Special elections never generate a whole lot of public interest and this one's no exception," said Jackson Baker, Memphis Flyer political columnist.
The low key approach taken by the believed frontrunner in the race, Kemba Ford, is perplexing to the media and voters unfamiliar with her views, but in a contest where name recognition figures to play a key role it could be working.
"By virtue of her last name and the fact that she's got all kinds of family, relatives, out there working for her, kind of stealthily, but, kind of in the open as well," Baker said. "I think she's probably got the lead."
But, for the other six candidates in the race, Ford's absence from public forums leaves them plenty of spotlight available to toot their own horns. With an engineering and MBA degrees, county employee Terica Lamb is ready to put her extensive knowledge to good use in politics.
"My engineering degree brings me a certain perspective," Lamb said. "I'm able to digest large amounts of information and distill it down to what's the basic issue."
Economic development of District 91, with an emphasis on helping the areas small business owners, is a hallmark of Memphis attorney Raumesh Akbari's message to voters.
"If you look at the beauty shops, the barber shops, soul food restaurants in that community, they have sustained a generation," Akbari said. "They have helped to put children through college and they're helping to maintain that community."

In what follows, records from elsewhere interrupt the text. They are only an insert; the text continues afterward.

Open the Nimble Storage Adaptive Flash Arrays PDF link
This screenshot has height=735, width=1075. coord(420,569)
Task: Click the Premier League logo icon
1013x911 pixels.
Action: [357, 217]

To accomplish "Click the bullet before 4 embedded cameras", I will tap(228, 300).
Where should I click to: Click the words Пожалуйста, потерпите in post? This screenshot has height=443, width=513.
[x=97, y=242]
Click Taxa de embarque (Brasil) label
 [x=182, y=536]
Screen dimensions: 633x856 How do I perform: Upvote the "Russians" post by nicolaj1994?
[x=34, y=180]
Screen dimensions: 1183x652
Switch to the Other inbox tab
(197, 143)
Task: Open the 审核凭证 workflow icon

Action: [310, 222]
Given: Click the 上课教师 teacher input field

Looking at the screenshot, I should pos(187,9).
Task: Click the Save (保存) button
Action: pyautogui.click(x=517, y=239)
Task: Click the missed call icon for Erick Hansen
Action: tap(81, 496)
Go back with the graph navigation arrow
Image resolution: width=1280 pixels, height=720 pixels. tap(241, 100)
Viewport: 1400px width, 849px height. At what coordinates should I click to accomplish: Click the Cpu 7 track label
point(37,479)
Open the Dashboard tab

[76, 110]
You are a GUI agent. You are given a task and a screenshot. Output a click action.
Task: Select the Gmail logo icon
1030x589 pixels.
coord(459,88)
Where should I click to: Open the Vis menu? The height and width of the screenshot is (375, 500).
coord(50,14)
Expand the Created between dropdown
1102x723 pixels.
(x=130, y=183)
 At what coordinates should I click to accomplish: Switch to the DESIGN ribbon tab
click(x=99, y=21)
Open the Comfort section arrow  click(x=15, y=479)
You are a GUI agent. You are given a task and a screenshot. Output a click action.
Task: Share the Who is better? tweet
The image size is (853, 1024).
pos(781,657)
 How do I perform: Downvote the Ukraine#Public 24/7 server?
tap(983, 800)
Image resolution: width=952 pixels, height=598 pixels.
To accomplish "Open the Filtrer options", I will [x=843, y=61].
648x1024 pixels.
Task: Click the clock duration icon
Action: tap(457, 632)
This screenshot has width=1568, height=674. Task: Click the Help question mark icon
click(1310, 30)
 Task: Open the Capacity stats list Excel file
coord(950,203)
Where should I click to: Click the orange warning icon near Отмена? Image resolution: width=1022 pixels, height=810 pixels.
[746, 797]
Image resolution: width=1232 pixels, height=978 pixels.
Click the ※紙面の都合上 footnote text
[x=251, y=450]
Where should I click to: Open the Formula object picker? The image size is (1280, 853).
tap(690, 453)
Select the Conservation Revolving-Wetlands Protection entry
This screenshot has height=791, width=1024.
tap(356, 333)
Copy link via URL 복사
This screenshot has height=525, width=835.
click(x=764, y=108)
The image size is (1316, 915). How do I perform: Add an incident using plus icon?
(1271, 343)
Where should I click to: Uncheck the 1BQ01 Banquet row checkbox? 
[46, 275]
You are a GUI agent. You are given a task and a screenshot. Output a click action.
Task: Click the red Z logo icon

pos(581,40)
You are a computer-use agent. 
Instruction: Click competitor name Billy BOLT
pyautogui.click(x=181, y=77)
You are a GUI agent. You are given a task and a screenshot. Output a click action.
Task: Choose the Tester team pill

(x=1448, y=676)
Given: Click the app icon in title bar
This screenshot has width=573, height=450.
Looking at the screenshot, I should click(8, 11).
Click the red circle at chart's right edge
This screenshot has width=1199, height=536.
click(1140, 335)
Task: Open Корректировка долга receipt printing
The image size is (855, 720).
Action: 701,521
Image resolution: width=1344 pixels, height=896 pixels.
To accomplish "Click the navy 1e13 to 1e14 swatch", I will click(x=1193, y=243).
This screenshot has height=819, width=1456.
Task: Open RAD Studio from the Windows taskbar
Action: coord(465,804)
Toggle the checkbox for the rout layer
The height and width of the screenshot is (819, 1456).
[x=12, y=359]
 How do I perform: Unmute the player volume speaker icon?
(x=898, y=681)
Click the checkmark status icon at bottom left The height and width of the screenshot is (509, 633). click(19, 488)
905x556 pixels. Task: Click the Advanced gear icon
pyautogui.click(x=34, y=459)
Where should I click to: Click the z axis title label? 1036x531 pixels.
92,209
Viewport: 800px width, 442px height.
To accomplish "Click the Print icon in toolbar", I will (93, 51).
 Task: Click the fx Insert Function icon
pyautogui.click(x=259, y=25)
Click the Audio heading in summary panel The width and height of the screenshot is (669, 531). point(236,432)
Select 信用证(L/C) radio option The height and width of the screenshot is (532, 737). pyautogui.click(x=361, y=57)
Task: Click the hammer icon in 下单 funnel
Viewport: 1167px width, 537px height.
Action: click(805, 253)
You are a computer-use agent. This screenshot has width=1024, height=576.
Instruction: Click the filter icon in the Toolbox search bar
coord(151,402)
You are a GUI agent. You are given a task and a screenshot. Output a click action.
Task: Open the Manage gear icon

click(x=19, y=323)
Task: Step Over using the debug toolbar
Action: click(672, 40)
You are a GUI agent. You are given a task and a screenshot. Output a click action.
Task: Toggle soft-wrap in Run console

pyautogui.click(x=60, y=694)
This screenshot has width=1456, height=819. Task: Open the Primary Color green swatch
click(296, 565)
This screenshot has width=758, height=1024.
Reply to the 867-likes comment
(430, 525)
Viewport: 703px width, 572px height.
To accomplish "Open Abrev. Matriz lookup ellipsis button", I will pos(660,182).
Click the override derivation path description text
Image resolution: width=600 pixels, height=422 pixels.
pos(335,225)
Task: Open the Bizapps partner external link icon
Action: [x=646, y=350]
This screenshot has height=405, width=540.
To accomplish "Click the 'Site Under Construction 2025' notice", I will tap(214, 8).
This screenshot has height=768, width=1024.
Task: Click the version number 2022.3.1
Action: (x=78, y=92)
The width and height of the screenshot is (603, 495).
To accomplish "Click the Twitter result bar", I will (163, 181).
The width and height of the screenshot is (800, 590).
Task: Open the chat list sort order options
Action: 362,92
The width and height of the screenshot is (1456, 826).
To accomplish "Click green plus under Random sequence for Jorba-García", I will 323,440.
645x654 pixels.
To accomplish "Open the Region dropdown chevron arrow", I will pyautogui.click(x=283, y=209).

The only thing guaranteed in this contest is the winner will be hard pressed to immediately begin to fill the shoes of the 41-year veteran DeBerry. With an already polarized and weakened Shelby County legislative delegation, can a freshman representative be counted on to be a champion for the area's interests?
"Any of them could be the greatest potential legislators mankind's ever known," Baker said. "But, they're Democrats. They're going to be a very small minority. When they get there they're not going to have any impact."
"Just because you're new or just because you might have never done that before, but everything we ever do we've never done before," Akbari said. "We just have to have the heart and the skill and the desire to keep moving forward."
"When you bring a different perspective to the General Assembly and you have some common sense, you're able to work both sides of the room of the table," Lamb said. "I might be able to get some things done."